Seulement d’abord, c’est un peu, comme le faisait remarquer un proche du dossier européen, « une victoire à la Pyrrhus ». Car l’organisme genevois n’a pas retenu les plaintes américaines selon lesquelles les prêts aux modèles les plus vendus d’Airbus, l’A320 et l’A330, avaient un impact important sur les ventes de Boeing, rejetant ainsi environ 94 % des revendications américaines !
Et puis c’est sans compter le deuxième round de cette affaire qui doit juger, en 2019, la plainte déposée par l’UE contre Washington, pour les mêmes raisons… Boeing a bénéficié d’un soutien « massif et continu » du gouvernement américain, ont rappelé les ministres français. Ils pratiquent tous le même sport – et dans les autres secteurs du marché, aussi.
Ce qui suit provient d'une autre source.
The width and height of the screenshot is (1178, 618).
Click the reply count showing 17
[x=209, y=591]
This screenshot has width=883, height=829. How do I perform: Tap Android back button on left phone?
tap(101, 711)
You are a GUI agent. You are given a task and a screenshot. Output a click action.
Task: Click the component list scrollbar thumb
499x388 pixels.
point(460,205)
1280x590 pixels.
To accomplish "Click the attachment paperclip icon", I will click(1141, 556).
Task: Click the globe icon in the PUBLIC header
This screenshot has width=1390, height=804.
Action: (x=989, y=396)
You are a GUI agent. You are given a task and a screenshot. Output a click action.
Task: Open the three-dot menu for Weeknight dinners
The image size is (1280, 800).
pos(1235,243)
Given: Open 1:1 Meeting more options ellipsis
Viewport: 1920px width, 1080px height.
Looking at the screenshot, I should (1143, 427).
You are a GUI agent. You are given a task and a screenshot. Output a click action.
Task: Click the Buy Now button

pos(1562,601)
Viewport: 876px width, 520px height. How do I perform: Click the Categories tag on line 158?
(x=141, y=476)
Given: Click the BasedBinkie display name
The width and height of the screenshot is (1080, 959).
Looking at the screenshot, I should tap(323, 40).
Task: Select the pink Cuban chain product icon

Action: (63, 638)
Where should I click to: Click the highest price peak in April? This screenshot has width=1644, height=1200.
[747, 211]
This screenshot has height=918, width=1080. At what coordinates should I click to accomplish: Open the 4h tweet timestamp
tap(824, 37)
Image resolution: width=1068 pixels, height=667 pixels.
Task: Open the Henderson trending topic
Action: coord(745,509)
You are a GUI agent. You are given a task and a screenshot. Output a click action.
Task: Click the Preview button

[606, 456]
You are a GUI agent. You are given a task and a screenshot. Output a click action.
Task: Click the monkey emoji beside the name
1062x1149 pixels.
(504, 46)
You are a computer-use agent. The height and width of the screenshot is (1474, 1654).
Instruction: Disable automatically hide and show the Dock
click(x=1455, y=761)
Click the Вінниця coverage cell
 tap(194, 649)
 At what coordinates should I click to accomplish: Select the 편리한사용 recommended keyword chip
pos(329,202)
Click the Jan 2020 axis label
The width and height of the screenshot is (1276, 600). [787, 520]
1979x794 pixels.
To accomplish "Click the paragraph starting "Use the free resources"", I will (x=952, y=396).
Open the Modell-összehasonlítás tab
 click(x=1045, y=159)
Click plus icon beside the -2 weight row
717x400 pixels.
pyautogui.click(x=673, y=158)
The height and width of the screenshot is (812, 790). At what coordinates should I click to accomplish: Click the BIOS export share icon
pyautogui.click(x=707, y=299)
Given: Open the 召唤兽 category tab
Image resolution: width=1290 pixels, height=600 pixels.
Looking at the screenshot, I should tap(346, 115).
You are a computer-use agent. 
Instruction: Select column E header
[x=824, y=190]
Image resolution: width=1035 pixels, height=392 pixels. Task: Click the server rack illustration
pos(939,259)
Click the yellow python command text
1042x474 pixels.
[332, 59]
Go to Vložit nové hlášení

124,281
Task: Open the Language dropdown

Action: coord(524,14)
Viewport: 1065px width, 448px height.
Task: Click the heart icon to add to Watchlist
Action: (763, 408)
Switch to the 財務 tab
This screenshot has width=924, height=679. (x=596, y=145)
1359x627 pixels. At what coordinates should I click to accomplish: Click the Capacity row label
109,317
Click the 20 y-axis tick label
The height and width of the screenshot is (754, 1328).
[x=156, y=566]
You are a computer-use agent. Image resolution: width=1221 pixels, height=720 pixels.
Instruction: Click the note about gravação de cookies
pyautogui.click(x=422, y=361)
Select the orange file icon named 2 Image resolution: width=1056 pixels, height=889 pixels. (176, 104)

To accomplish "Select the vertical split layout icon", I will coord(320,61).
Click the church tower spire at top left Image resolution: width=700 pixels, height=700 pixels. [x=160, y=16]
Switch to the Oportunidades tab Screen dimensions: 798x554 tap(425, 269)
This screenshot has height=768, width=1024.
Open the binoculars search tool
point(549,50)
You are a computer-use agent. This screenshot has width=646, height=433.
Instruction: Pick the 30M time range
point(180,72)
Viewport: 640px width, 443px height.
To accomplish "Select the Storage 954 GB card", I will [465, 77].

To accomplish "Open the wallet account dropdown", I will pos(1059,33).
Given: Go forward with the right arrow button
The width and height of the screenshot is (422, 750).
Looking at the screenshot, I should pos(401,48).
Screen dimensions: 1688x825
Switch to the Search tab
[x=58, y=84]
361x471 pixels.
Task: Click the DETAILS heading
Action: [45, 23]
La décision de l’OMC à l’encontre des États-Unis pourrait se révéler du même métal que celle de mardi à l’encontre de l’Europe.
Les instances mondialistes : les intermédiaires sine qua non
Alors, oui, ce verdict autorise les États-Unis « à appliquer des mesures de rétorsion douanières sur les importations de produits européens ». Mais c’est encore au panel d’arbitres de l’OMC qu’ils devront demander une estimation des dommages ! En outre, ils seront de facto annulés une fois que le pays concerné se sera « intégralement conformé aux recommandations et décisions » de l’organisme.
En somme, les États-Unis ne peuvent prendre aucune décision personnelle souveraine légitime en la matière… l’OMC reste maîtresse de toutes les décisions sur toute la longueur – récompenses ou punitions.
Évidemment, ces grandes instances internationales vont rendre ici ou là de salutaires jugements : l’Accord de libre-échange nord-américain (ALENA) vient de s’illustrer notamment en soutenant une entreprise américaine qui se heurtait au Canada à des problèmes environnementaux passablement idéologiques – un succès. Mais, comme le faisait remarquer The NewAmerican, qui dit que l’OMC n’interdira pas demain à ces mêmes États-Unis de se retirer des Accords de Paris sous prétexte que cela leur donnerait un « avantage concurrentiel injuste » ? !
Et il n’y aura personne au-dessus pour juger de la vérité ni de la légalité d’une telle assertion. Formellement ou hypocritement conçues pour être des intermédiaires, ces instances dirigeantes mondiales telles que l’OMC et l’ONU ont fini par maîtriser et dominer les acteurs qu’elles prétendaient servir : ce sont les nouvelles garantes de la justice universelle ou plutôt de la « procédure » mondialiste. Et presque tout le monde trouve ça normal.